David Ryan Consulting Announces Fixed Rate of 6.5% Starting November 2012 with a 12% Bonus.
David Ryan Consulting announces fixed rate of 6.5% starting November 2012 with a 12% bonus.
New York, NY (PRWEB) October 25, 2012
David Ryan Consulting announces November 2012 a rate of 6.5% with one of their Insurance companies and a bonus of 12% over the first 4 years. In a economy that is struggling David Ryan Consultants have the ability to lock in their clients for up to 20 years with a minimum guarantee of 6.5% on the income account.
One benefit with Insurance companies is they are much more regulated as opposed to banks.

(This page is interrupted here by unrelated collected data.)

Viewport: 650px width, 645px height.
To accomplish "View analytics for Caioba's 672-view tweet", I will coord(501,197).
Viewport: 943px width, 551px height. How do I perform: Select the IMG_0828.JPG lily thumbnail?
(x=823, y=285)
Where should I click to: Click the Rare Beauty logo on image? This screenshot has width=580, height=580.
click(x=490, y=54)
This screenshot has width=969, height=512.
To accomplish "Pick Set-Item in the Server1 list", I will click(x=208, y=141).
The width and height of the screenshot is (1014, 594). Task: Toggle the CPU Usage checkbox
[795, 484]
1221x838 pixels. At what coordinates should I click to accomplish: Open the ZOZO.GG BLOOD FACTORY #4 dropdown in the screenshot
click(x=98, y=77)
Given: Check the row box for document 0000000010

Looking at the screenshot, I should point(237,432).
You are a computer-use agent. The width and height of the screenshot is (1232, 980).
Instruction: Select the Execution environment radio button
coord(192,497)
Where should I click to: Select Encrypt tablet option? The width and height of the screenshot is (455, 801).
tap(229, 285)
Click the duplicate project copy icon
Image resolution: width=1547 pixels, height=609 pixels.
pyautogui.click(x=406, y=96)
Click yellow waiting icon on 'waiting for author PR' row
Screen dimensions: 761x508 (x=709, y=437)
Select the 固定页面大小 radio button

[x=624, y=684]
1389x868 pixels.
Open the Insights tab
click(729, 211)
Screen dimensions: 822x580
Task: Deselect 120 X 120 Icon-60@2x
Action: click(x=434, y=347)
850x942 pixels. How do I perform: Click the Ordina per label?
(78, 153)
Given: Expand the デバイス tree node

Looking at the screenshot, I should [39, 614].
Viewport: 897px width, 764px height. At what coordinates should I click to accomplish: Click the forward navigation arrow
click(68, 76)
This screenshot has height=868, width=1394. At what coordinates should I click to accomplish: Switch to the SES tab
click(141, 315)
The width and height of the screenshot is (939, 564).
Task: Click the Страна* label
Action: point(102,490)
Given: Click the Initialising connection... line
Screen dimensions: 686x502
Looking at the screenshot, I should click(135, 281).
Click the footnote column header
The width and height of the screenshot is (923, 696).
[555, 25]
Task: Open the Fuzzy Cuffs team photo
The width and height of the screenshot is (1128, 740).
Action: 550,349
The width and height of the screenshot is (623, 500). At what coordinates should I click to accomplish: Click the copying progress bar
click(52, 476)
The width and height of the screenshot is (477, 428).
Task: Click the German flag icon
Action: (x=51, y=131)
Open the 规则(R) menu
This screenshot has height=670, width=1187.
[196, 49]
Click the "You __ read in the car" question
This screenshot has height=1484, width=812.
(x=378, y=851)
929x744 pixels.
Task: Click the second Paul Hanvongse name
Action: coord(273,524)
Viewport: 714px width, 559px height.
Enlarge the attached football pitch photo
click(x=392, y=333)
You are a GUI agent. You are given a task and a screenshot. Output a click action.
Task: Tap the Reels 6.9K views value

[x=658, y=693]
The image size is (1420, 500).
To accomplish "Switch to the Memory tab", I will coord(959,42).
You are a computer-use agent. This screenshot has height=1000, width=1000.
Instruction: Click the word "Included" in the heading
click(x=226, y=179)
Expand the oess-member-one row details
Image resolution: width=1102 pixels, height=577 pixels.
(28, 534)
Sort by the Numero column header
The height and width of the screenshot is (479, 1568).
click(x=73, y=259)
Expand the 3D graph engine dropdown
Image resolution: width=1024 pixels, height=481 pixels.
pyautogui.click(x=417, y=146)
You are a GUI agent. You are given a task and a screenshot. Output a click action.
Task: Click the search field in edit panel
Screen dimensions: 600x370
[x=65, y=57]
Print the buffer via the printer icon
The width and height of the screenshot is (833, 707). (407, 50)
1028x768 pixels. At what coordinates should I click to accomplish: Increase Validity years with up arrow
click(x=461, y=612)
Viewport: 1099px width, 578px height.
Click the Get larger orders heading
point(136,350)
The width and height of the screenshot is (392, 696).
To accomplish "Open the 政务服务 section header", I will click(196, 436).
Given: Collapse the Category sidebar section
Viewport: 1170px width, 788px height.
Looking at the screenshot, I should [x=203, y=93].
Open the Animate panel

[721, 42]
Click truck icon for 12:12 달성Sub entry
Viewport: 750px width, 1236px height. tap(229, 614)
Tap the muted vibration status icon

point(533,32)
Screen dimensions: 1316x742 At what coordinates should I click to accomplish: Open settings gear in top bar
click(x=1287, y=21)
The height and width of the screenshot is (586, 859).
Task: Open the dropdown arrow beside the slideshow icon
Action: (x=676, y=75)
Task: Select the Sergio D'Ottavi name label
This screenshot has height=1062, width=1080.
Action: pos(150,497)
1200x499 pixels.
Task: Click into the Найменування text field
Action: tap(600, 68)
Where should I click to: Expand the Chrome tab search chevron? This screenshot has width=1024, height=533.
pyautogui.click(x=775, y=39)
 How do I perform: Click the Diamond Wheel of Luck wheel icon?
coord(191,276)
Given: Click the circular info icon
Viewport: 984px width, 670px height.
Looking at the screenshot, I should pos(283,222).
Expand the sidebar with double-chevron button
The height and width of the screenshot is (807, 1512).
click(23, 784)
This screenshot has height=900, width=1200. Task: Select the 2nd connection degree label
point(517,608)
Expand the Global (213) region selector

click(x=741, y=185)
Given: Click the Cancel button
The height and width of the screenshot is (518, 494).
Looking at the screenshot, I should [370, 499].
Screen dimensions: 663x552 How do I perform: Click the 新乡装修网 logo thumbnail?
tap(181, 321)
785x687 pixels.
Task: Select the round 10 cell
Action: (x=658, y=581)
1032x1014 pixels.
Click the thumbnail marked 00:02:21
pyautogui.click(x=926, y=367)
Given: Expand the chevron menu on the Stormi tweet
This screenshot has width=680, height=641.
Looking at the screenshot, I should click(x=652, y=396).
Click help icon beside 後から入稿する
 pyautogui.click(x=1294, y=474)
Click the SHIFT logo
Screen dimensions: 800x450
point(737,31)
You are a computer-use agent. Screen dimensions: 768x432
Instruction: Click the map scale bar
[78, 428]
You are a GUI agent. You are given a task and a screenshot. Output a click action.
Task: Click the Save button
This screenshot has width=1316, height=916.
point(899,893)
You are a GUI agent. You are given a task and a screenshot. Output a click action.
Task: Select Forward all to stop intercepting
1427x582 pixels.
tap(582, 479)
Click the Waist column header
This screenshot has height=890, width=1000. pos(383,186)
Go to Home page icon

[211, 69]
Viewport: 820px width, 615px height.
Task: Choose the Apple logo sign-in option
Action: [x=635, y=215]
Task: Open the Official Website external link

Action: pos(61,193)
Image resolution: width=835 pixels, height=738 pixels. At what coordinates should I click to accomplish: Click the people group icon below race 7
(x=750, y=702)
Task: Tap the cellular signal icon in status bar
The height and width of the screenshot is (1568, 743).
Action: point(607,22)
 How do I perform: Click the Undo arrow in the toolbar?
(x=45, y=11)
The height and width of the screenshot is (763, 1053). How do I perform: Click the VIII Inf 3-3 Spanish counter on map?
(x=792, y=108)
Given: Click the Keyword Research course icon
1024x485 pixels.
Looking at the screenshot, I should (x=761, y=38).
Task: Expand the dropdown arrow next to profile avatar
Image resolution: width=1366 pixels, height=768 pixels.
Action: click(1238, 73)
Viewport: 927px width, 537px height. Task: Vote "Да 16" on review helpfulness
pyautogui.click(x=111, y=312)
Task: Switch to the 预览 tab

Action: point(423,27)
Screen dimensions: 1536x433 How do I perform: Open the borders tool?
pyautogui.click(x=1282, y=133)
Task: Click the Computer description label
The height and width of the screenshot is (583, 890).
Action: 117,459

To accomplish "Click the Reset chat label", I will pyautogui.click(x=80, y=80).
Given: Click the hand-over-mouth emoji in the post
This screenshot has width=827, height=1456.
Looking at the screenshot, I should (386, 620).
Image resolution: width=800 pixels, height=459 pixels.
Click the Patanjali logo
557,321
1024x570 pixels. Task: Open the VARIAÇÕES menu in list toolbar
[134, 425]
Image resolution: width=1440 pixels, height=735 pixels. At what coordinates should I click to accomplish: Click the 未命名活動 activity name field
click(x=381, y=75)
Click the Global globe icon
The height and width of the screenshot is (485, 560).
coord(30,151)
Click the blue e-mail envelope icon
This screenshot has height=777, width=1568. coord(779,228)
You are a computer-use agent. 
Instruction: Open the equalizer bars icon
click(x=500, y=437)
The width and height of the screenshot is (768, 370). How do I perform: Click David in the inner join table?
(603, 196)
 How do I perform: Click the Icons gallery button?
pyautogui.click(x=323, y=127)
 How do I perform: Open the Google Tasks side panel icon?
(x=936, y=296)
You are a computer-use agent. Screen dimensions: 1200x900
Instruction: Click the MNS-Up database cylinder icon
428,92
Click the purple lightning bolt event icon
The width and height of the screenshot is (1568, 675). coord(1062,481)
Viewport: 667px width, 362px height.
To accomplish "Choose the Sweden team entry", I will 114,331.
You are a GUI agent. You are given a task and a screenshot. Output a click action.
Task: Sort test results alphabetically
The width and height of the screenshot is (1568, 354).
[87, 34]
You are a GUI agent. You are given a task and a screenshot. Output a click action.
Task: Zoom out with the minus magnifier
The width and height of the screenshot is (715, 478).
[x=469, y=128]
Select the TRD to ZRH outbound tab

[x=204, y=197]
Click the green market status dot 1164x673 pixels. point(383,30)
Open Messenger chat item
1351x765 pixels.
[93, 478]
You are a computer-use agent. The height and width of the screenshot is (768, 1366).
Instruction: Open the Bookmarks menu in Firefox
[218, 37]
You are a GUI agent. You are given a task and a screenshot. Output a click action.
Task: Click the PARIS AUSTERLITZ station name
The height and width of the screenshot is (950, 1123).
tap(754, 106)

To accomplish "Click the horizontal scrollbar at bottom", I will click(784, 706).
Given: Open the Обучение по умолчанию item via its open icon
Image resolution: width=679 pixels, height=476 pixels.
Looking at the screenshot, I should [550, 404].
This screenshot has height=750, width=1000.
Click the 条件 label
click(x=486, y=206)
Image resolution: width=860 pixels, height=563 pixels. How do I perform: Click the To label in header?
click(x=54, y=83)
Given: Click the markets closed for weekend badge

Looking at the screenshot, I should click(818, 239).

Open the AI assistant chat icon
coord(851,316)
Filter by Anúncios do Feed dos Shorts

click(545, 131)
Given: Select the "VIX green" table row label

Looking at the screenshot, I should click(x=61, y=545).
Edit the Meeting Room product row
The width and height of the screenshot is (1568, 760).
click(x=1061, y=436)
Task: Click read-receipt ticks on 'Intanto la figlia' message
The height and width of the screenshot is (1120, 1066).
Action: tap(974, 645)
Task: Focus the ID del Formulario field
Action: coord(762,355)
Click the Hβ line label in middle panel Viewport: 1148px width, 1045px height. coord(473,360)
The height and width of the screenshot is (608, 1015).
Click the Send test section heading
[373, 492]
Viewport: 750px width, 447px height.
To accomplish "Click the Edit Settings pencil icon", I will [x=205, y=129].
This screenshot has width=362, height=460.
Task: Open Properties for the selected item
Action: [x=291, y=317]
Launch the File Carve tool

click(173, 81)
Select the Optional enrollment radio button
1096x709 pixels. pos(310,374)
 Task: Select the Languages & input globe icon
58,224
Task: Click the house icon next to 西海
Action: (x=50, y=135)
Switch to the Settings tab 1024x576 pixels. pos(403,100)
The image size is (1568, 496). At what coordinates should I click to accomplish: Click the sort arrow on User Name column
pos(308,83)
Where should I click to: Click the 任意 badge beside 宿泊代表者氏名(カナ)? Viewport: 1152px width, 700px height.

Insurance companies are highly regulated and typically invest in AAA corporate bonds. Banks will typically make their money by loaning money to individuals and businesses. Lending to individuals to purchase homes and small businesses in the form of loans creates higher risk with sub par returns at best due to high default rates. Investing in the stock market is giving a loan to a publicly traded company with no collateral. Insurance companies invest in corporate bonds. Corporate bonds essentially amount to giving a public company a loan with a guaranteed rate of return backed by physical assets. If a publicly traded company defaults, the first to get paid back are the bond holders. If you own a stock and the market pushes the stock down, you could potentially lose all of your money with no collateral.
In this turbulent economy mixed with uncertainty and fear, placing your retirement dollars with an insurance company will guarantee your returns backed by billion dollar companies who invest prudently in AAA rated corporate bonds which are typically backed by physical assets. David Ryan Consulting believes you should not risk your retirement dollars, rather you should prudently invest in a guarantee that you can have your money when you need it.
Starting November 2012 David Ryan Consulting via their Insurance partners is offering a 6.5% guarantee for up to 20 years with a 12% bonus on all moneys placed with in the first year.